Dénis suisses, vérités européennes

Deux siècles après le Congrès de Vienne, la Suisse traverse une crise qui la voit à nouveau fortement dépendante de l’Europe. En 1815, déchirée, au bord de la guerre civile, elle remet son destin entre les mains des « puissances européennes ». Aujourd’hui, elle aimerait bien que l’Union européenne lui donne la solution miracle, qui lui permettrait de transcender ses divisions.
Hélas, les temps ont changé. La balle reste désespérément dans le camp d’une Confédération incapable de dire ce qu’elle veut, après son acceptation de normes constitutionnelles attaquant la libre circulation des personnes. Toutefois, les entretiens que les dirigeants Européens accordent aux Suisses agissent comme autant de révélateurs. Si chaleureux qu’ils soient, ils dispensent un certain nombre de vérités, qui éclairent les dénis dans lesquels le pays s’est enfermé. En particulier:
1) Conformément aux mises en garde qui avaient été effectuées avant la votation du 9 février 2014, l’introduction de contingents ou de la préférence nationale ne sont pas compatibles avec le principe de la libre circulation des personnes, socle des accords bilatéraux conclu avec l’Europe.
2) Cette incompatibilité ne tient pas à des facteurs politiques ou diplomatiques variables, mais à la nature même de l’Union, qui est définie par un certain nombre de libertés créant un espace commun.
3) Connaissant ces faits, le Conseil fédéral a commis une faute grave, en ne s’engageant que mollement dans la campagne. Certains se sont battus, d’autres se sont abrités. Si l’exécutif avait bataillé avec ardeur, les dix mille oui de trop auraient aisément basculé dans le camp du non.
4) Bien qu’il ait perdu une votation stratégique, le Conseil fédéral n’a tiré aucune leçon de son échec.
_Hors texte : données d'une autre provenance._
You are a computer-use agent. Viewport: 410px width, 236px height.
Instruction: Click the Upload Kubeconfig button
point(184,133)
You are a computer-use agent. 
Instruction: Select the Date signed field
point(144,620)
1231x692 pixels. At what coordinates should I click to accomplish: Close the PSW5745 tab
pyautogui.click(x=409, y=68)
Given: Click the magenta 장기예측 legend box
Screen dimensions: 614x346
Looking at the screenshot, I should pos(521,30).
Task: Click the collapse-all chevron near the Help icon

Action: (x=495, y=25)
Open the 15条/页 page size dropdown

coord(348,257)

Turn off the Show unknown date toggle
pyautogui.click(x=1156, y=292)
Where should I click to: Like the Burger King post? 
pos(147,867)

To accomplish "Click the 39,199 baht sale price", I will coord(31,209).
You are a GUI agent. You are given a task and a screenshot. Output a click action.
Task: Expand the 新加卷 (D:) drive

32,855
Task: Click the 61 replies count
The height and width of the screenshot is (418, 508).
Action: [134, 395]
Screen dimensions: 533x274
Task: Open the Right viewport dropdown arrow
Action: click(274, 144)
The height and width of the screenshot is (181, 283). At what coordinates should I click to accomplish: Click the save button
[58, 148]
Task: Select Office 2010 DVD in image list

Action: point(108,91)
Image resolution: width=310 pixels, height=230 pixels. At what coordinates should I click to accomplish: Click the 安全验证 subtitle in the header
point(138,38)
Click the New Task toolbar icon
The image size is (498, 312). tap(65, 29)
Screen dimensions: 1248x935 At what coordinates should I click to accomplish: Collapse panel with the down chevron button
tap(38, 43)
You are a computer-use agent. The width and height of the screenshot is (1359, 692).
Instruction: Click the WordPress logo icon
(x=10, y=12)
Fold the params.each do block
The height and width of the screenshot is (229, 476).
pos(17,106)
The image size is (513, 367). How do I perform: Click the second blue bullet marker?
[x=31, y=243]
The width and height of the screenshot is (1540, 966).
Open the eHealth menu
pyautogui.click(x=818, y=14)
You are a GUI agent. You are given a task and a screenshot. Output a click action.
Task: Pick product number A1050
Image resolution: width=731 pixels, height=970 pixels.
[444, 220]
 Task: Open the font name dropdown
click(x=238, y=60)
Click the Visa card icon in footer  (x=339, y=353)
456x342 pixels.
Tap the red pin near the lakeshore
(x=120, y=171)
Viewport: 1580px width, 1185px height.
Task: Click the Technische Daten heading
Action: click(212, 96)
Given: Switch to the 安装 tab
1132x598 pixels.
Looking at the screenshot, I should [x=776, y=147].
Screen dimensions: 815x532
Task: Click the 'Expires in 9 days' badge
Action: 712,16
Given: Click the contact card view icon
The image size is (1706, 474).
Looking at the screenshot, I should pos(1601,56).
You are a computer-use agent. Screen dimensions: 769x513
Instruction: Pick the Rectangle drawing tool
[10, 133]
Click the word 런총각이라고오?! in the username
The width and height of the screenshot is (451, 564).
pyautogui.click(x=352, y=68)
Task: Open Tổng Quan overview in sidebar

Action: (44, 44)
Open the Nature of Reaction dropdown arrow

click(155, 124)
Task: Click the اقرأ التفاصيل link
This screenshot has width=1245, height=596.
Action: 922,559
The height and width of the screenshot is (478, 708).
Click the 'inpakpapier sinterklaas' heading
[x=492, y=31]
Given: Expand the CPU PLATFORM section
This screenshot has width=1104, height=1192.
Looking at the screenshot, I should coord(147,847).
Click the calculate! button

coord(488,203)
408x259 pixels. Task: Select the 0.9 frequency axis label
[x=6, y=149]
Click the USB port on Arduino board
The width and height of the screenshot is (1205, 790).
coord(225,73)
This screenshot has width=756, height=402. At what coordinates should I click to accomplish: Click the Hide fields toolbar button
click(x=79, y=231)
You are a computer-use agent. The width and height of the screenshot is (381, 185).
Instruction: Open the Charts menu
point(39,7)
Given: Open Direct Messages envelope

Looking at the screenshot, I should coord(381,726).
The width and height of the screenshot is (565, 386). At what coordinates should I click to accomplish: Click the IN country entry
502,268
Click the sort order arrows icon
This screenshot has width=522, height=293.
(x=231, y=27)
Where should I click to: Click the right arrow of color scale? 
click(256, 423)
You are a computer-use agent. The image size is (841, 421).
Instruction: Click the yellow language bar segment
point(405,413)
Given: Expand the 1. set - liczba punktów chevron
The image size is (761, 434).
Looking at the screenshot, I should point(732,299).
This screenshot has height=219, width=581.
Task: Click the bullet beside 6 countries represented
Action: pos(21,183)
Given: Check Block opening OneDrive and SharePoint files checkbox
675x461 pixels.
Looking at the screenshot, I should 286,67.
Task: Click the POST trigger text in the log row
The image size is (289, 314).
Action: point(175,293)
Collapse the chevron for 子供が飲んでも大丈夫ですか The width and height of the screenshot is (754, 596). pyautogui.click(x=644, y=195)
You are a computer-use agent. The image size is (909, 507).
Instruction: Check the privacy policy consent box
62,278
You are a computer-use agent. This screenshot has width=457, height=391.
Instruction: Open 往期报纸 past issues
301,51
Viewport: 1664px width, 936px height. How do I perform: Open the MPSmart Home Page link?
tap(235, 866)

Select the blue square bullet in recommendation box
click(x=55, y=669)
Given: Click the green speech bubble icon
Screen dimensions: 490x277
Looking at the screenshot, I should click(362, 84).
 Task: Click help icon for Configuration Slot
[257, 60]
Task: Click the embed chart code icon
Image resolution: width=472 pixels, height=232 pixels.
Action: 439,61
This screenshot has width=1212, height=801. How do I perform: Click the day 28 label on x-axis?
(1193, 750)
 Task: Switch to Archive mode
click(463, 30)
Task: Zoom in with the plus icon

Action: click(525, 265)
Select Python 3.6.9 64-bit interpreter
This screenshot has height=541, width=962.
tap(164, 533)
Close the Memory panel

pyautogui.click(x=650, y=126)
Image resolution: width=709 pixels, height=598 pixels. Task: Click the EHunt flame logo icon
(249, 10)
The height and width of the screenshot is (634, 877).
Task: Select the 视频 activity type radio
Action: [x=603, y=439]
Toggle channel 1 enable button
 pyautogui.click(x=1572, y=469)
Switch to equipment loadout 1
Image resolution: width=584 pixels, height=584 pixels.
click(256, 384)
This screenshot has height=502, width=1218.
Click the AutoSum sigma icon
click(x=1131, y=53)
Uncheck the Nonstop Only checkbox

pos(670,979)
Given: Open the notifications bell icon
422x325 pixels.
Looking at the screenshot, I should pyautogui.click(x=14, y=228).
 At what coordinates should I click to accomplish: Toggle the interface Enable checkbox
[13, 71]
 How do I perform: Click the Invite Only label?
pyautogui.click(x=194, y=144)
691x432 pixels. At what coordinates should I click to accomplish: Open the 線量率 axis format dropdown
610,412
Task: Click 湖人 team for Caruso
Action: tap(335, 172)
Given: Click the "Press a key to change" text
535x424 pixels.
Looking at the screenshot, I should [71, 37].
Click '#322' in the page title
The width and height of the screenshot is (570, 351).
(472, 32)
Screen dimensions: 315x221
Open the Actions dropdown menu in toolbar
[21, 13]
Douze mois ont été perdus en laissant croire aux citoyens qu’il serait possible d’appliquer l’article contre l’immigration, tout en renforçant la voie bilatérale.
5) Aujourd’hui, seuls les Suisses de mauvaise foi parlent de « négociations » avec l’UE, alors que le Président de la Commission vient de les exclure au profit d’un simple dialogue et qu’aucun mandat n’est en chantier côté européen.
6) Par conséquent, les contingents à géométrie variable et autres clauses de sauvegarde sont des bricolages sans avenir. Il n’y aura pas d’astuce permettant de bénéficier des accords bilatéraux sans accorder la libre circulation aux Européens.
7) De même, la tournée des vingt-huit capitales pour exposer les souffrances de la Suisse et tenter d’attiser les vieilles complicités anti Bruxelles n’a guère de sens, puisque la Commission a établi un dialogue direct.
8) Lucide, La Conseillère fédérale Eveline Widmer Schlumpf a tiré les conclusions qui s’imposent. En substance, elle a indiqué qu’un nouveau vote lui paraissait nécessaire pour sortir de l’impasse. Le 10 mai 2014 déjà, Les Etats généraux européens de Berne l’avaient affirmé avec force : seul un nouveau vote, clarifiant la décision du 9 février et protégeant la libre circulation des personnes avec l’UE, permettra à la Suisse d’éviter l’Alleingang.
9) L’attentisme ne conduira à rien. Plus le temps passe, plus l’incertitude augmente, plus l’économie se dégrade… et plus le Conseil fédéral perd pied. Sans tarder, la Suisse doit dire ce qu’elle préfère : renoncer aux accords bilatéraux ou renoncer aux dispositions qui les attaquent.
10) De manière plus fondamentale, la Suisse est à la croisée des chemins. Elle doit choisir entre l’isolement et une relation toujours plus étroite avec l’Union. L’illusion de pouvoir prospérer dans le marché européen et hors de ses règles est terminée.